Sinan Cemgil

Sinan Cemgil

Sinan Cemgil, (d. 15 Kasım 1944, İstanbul – ö. 31 Mayıs 1971, Nurhak). THKO örgütünün kurucularından.

Çocukluk Yılları
Türkiyenin önemli aydınlarından Adnan Cemgil ve Nazife Cemgilin ikinci oğulları olarak 15 Kasım 1944de İstanbulda dünyaya geldi. Dedesi Erzurumlu Cemal Bey Kurtuluş Savaşı sırasında Muğla Kuva-i Milliye örgütünün başkanlığını yapmıştır. Öğretmen anne-babanın çocuğu olarak iyi bir eğitim aldı.
Türk Barışseverler Cemiyeti’nin Menderes Hükümetini, TBMM kararı olmaksızın Koreye asker göndermesi sebebiyle protesto etmesi üzerine Adnan Cemgilin aldığı hapis cezası Sinanın henüz çocuk yaşta cezaeviyle tanışmasına sebep olur. Komünistler Moskovaya! bağırışlarını ise, aynı dava yüzünden Yozgata sürgüne gönderilen annesinin yanında duyacaktır.

Devrimci Önder
1964de Orta Doğu Teknik Üniversitesi (ODTÜ) Mimarlık Fakültesine girdiğinde siyasetle etkin olarak ilgilenmeye başlar.
1965 yılında Bursa’daki TİP kongresinin yapılacağı Saray Sineması önünde Komünizmle Mücadele Derneği tarafından kışkırtılmış binlerce kişinin, kongre çıkışında delegelerin üzerine saldırması sonucu babası Adnan Cemgil yaralanıp hastaneye kaldırılır. Sinan, Türkiyedeki açık şiddetle bu vesileyle tanışır.
1965 yılında çıkardıkları Dönüşüm dergisini satarken arkadaşı Şirin Yazıcıoğlu ile birlikte gözaltına alınan Sinan Cemgil, aynı yıl ODTÜ Sosyalist Fikir Kulübünün (SFK) kuruluşuna katılır, bir süre genel başkanlığını yapar ve Türkiye İşçi Partisine (TİP) de üye olur.
1967 yılında ilkokul yapma amacıyla Muşun Korkut ilçesine giden ODTÜ kafilesinde yer alan Sinan, arkadaşlarıyla birlikte halk kültürü üzerine de incelemelerde bulunur.

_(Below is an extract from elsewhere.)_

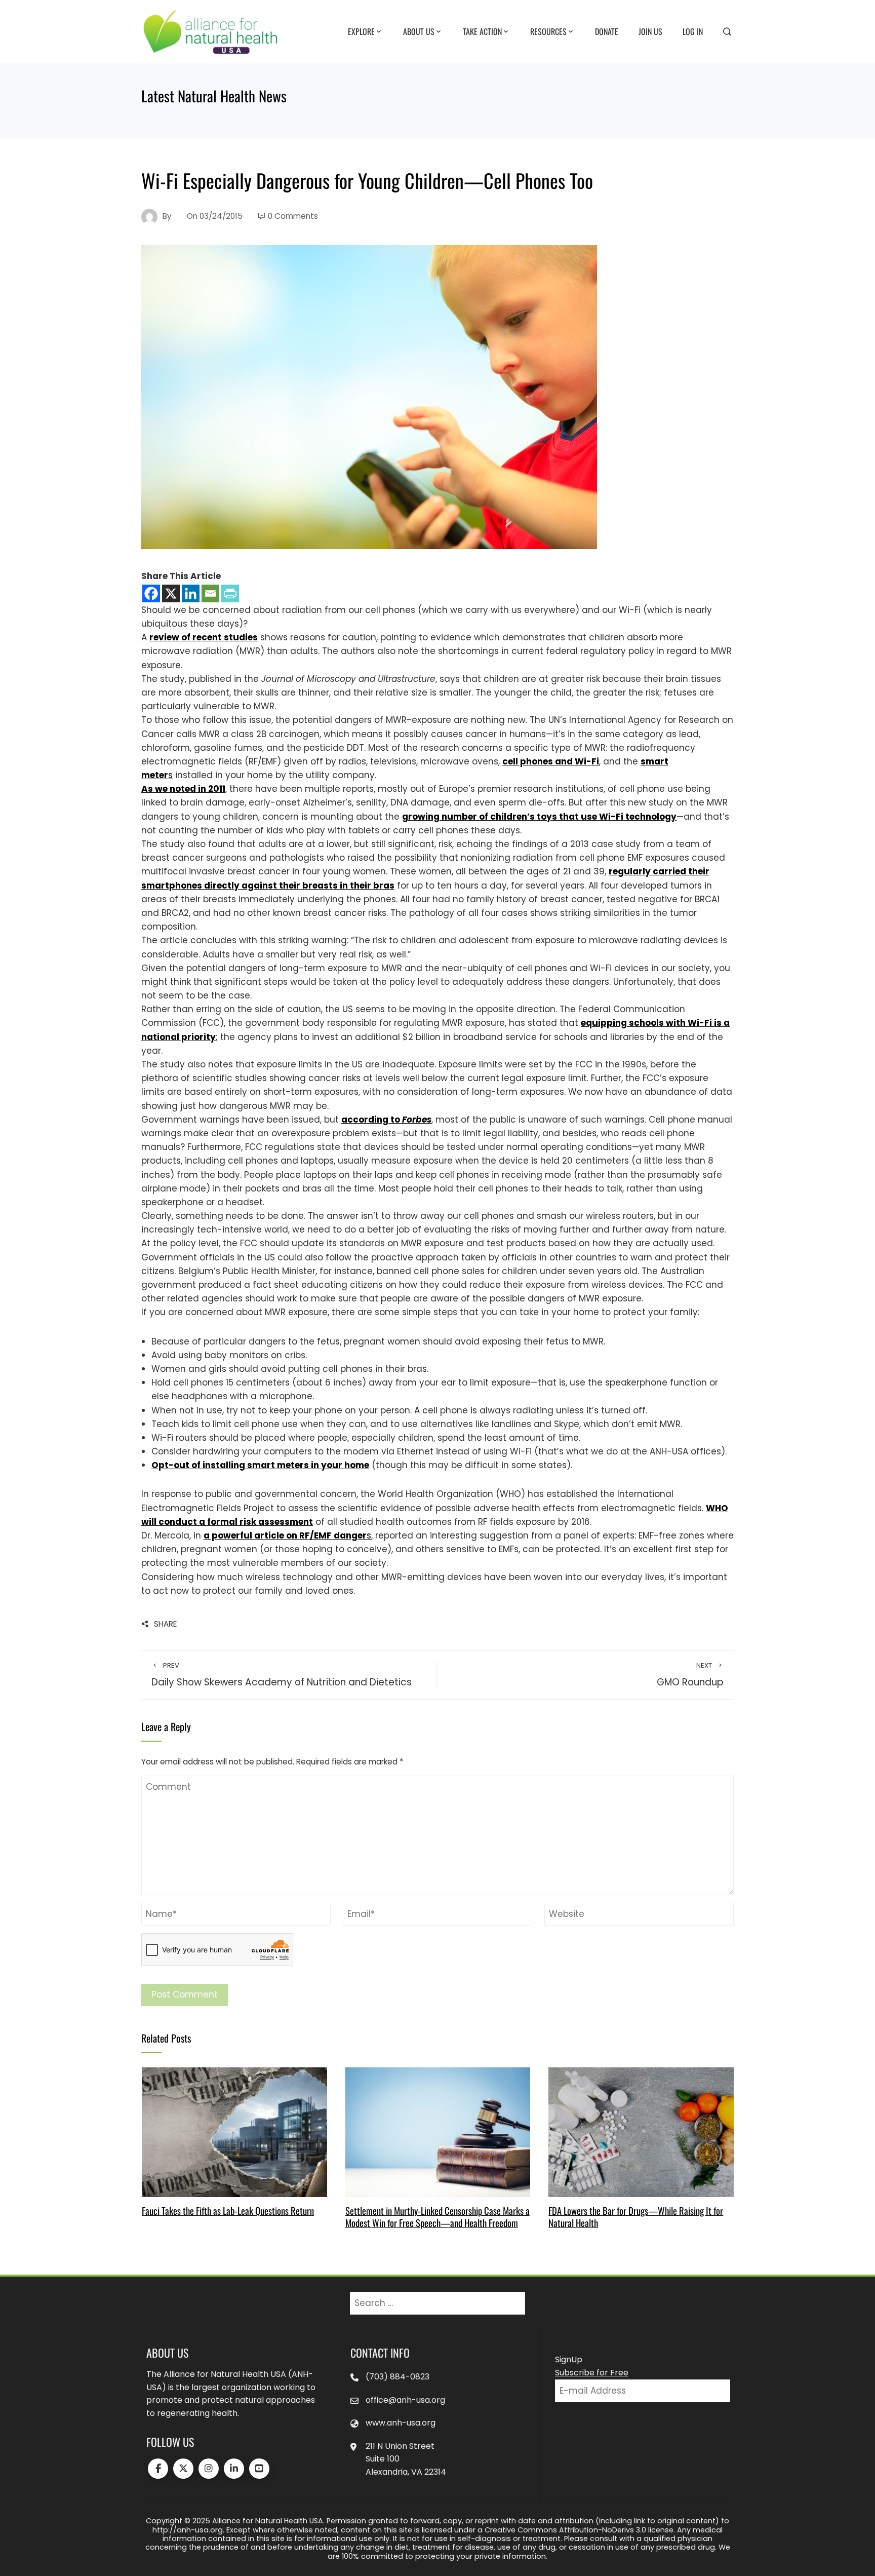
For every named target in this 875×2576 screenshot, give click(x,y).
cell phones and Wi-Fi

Bu incelemelerden geriye kalan, kafilenin diline persenk olan Çift Jandarma [1] türküsüdür.
Sinanın Amerikalı öğretim görevlisinin Yıllardan beri ODTÜ’de İngilizce eğitim görüyorsunuz. Nasıl İngilizce bilmezsiniz? sorusuna verdiği yanıt bugünlere kadar gelmiştir: Biz, ODTÜ’de İngilizce üç kelime öğrendik: Yankee go home." (Turhan Feyizoğlu, Sinan: Nurhak Dağlarından Sonsuzluğa /Nurhak’ta Bir Şafaka Vakti
1968le birlikte yoğunlaşan öğrenci eylemlerinde, ODTÜ içindeki mücadelesi, sevilen kişiliği ve üstün hitabet yeteneğiyle üniversitedeki hareketin doğal önderi olur. ODTÜde Toplumcu Gurup içinde yer alır. 1968de ODTÜdeki boykota ve 1969daki ODTÜ işgaline önderlik eder. Toprak reformunun gerçekleştirilmesi istemiyle hazine topraklarını işgal eden Elmalı köylülerini ziyaretinin Türkiye İşçi Partisi (TİP) Genel Merkezi tarafından tepki ile karşılanması, TİPten istifasını getirir. Sosyalist Devrim-Milli Demokratik Devrim tartışmalarında Milli Demokratik Devrimi savunsa da Hüseyin İnanla birlikte Türk Solu ve Aydınlık odaklı MDD yorumlarından ve bu çevredeki tartışmalardan uzak durur ve farklı bir yol açmak için arkadaşlarıyla birlikte harekete geçer. 1969 yılında Şirin Yazıcıoğlu ile evlenir. Vietnam kasabı olarak bilinen Komerin arabasını yakanlardandır. Eylemde birlikte yer aldığı arkadaşı Mustafa Taylan Özgürün İstanbulda öldürülmesi üzerine Ankarada Atatürk Anıtı önünde toplanan kalabalığa, aranıyor olmasına karşın şöyle hitap edecektir:
"Bir devrimci kardeşimiz polis kurşunu ile kahpece öldürülmüştür. Devrimci şehitlerin matemini tutacak zamanımız yoktur. Devrimcilerin postunu ucuza satmayacağız. Gün gelecek Türkiye’nin bağımsızlığı ve kurtuluşu için gerekirse hepimiz vurulacağız. Bunlar bizi korkutmuyor, üzmüyor ancak kinimiz bileniyor. Taylan Özgür’ün ardından matem tutmayacağız, mersiyeler düzmeyeceğiz. O, 24 saatini devrime adamış bir kişiydi. Yapılacak çok işlerimiz vardır, İkinci Kurtuluş Savaşının ilk kurşunlanan devrimcilerinden sonra bizler de düşebiliriz, bunu korku değil varacağımız şerefli bir nokta olarak kabul ediyoruz. Taylan, Komer’in arabasını yakarak devrim için ilk kıvılcımı atmıştı. Bu kıvılcım devam ettirilecektir. Türkiye’de CIA artık bir adam temizleme kampanyası açmıştır. Yılmıyoruz, korkmuyoruz." (Turhan Feyizoğlu, Sinan: Nurhak Dağlarından Sonsuzluğa /Nurhak’ta Bir Şafaka Vakti)
1970 yılında doğan oğluna söz verdiği gibi arkadaşı Taylanın adını verir.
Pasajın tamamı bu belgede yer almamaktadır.